### [Saved entries]
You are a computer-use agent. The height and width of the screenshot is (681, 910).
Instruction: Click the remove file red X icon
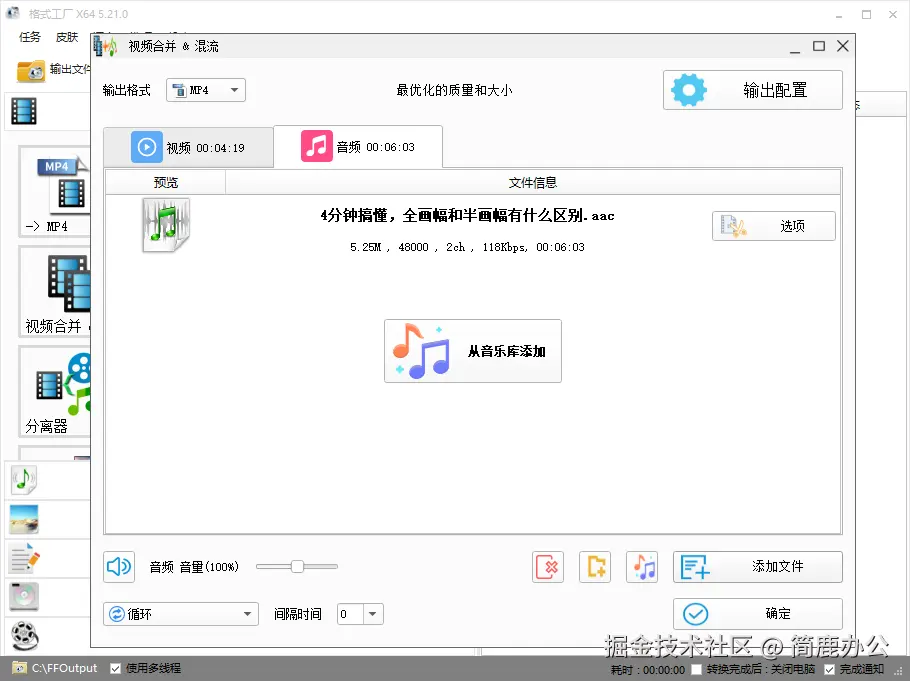tap(547, 567)
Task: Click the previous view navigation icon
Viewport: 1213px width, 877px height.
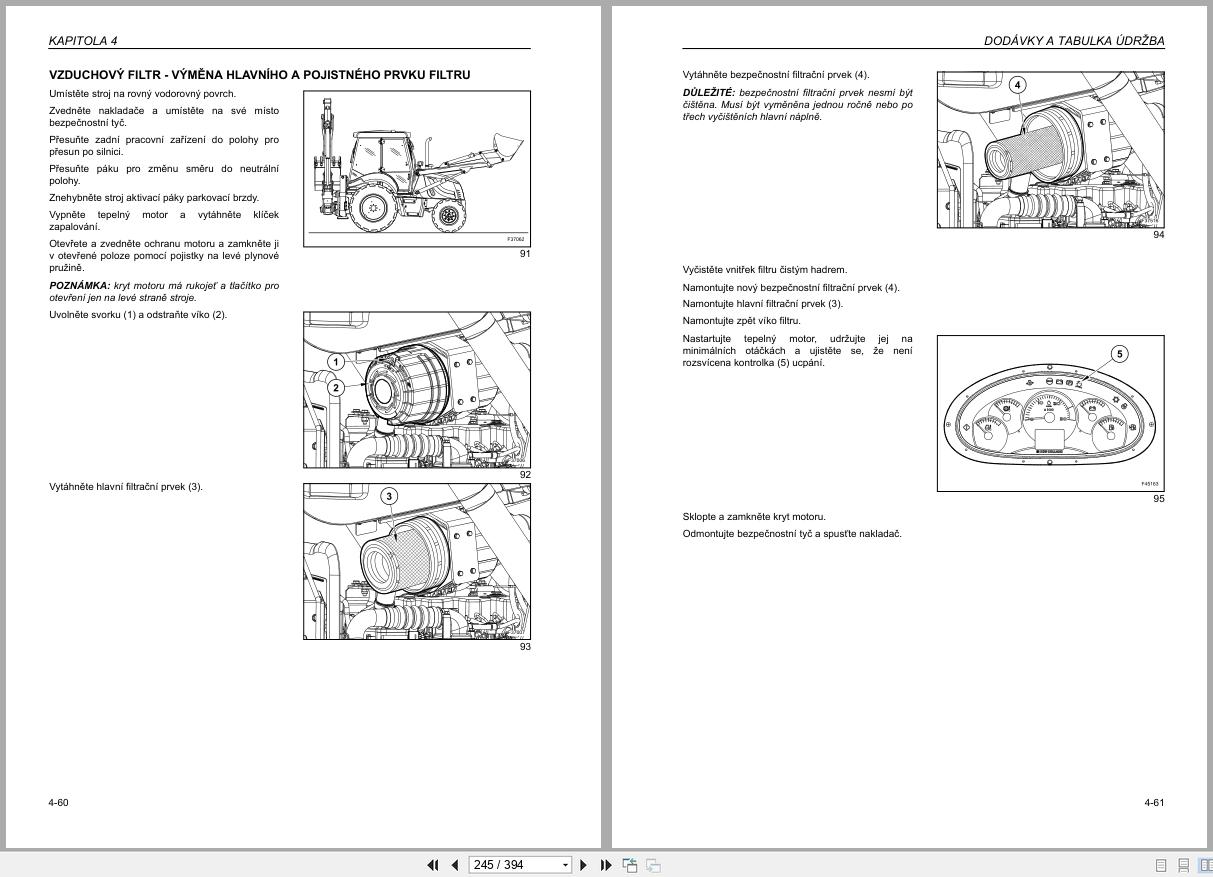Action: click(630, 865)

### [ASSIGNED TASK]
Each entry must be set down word for word; no image may be carried over.

### [EXERCISE ANSWER]
You are a computer-use agent. The height and width of the screenshot is (681, 910).
Instruction: Click the remove file red X icon
tap(547, 567)
Task: Click the previous view navigation icon
Viewport: 1213px width, 877px height.
Action: click(630, 865)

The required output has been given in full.